Attraction is an enticing way to start a treatise on sadness and anger--which are emotions that have a repellent quality, as you point out so eloquently. Like a black hole that we try to avoid getting too close to--for fear of getting sucked into it--we tend to avoid prolonged exposure to the dying stars that have already lost their brightness. We imagine that if we get too close, we will ourselves catch the darkness of death.

And yet, there is a hope that by flying toward that death, like a star shooting for a hole in the earth, we will be made brighter in the burning--more glorious in the streak across the sky. Bearing light for dark places, we dare to break the horizon to show that the heart of God beats for the lost one...that He would leave the ninety-nine noisy sheep to go after the quiet one huddled and trembling in its isolation, awaiting its doom, to reveal that even that little sheep bears an infinite value in the eye of its Maker...that the God of All Things had taken the time to make it in the first place, and to humble Himself to come look for it when it strayed.
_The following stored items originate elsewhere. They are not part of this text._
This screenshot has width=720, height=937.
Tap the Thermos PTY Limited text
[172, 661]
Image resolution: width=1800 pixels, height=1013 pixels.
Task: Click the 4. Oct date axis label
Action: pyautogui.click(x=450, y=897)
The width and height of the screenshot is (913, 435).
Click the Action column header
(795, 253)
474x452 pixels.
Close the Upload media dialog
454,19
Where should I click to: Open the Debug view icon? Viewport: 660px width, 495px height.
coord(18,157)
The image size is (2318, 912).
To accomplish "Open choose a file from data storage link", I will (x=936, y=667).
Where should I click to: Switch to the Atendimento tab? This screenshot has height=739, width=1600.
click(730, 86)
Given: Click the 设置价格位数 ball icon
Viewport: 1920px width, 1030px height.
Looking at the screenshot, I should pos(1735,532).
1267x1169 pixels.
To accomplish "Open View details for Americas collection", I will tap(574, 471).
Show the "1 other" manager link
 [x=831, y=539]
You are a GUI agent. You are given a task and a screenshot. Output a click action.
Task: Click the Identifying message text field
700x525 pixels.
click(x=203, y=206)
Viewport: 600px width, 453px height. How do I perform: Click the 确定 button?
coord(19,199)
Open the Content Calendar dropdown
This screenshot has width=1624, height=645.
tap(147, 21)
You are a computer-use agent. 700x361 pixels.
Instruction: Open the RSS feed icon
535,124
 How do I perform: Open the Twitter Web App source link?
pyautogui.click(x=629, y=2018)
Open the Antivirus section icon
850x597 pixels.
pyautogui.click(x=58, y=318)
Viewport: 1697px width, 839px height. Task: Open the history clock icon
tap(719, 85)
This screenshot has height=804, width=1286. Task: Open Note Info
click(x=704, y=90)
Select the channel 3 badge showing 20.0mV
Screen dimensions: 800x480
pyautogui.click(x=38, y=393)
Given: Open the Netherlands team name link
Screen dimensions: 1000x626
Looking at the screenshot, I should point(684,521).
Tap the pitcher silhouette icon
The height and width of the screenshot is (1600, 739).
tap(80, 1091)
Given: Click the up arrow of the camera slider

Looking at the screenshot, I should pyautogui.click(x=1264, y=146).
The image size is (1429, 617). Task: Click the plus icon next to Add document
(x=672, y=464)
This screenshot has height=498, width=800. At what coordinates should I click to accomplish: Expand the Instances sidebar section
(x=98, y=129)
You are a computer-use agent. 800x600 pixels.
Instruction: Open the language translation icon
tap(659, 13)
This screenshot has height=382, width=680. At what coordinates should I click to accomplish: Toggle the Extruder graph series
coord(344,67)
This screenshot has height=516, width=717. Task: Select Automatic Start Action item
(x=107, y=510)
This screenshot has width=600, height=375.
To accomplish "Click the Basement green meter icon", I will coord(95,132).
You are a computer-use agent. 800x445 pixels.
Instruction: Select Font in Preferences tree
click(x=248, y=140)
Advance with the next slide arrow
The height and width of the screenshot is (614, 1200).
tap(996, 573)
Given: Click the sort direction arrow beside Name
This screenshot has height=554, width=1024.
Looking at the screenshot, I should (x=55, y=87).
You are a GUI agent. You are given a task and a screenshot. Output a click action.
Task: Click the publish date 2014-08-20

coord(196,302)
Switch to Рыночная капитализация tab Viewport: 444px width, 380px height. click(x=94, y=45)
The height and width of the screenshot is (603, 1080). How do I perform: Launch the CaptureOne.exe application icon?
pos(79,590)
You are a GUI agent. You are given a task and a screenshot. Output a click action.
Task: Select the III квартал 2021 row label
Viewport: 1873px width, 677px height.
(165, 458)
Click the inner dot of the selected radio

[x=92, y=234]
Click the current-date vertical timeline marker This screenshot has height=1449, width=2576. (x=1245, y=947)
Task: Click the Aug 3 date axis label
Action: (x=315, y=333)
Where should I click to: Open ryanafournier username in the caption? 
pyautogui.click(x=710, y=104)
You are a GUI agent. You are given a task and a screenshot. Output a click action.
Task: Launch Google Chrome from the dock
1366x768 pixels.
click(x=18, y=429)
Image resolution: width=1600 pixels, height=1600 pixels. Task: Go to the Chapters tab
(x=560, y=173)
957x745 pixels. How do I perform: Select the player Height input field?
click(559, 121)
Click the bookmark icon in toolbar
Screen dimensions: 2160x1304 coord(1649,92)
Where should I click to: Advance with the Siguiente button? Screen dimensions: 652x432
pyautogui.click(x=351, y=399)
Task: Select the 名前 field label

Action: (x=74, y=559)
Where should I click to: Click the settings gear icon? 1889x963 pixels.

But one thing we must leave behind in order to burn strong and bright into the darkness with this message of hope.

Expectation.

For it is the expectation for certain results that births sadness and anger. The expectant star, like Lucifer, falls from heaven to become a black hole with an incurable sadness and an insatiable anger, and--if it could--it would suck the souls of all mankind to hide them from the light of truth and teach them they have no value, and that there is virtue in isolation and darkness.

It is a lie.

So spark and burn with hope, and fade not into the night. There are many who wait in darkness and in the quiet--waiting to hear their worth. But their worth is not weighed nor understood by the world, which is tempted to forget them; it is proved by what it cost God to reveal... the weight of the Word made flesh and the Light of the World nailed to wood and hidden in the grave behind stone for three days...

...so that our own death would not end in darkness, but instead break free into a resurrected body more beautiful than any star we imagined. And I know someone will catch me here and point out with irony, that the one thing I said we should leave behind--expectation--is something we actually hold on to, every moment, about that future day when we will see God face to face. I would just say that this kind of expectation neither inspires sadness nor anger in the one who holds onto it.

It is a truth burning brightly forever, and a joy set before us that will never leave us nor forsake us.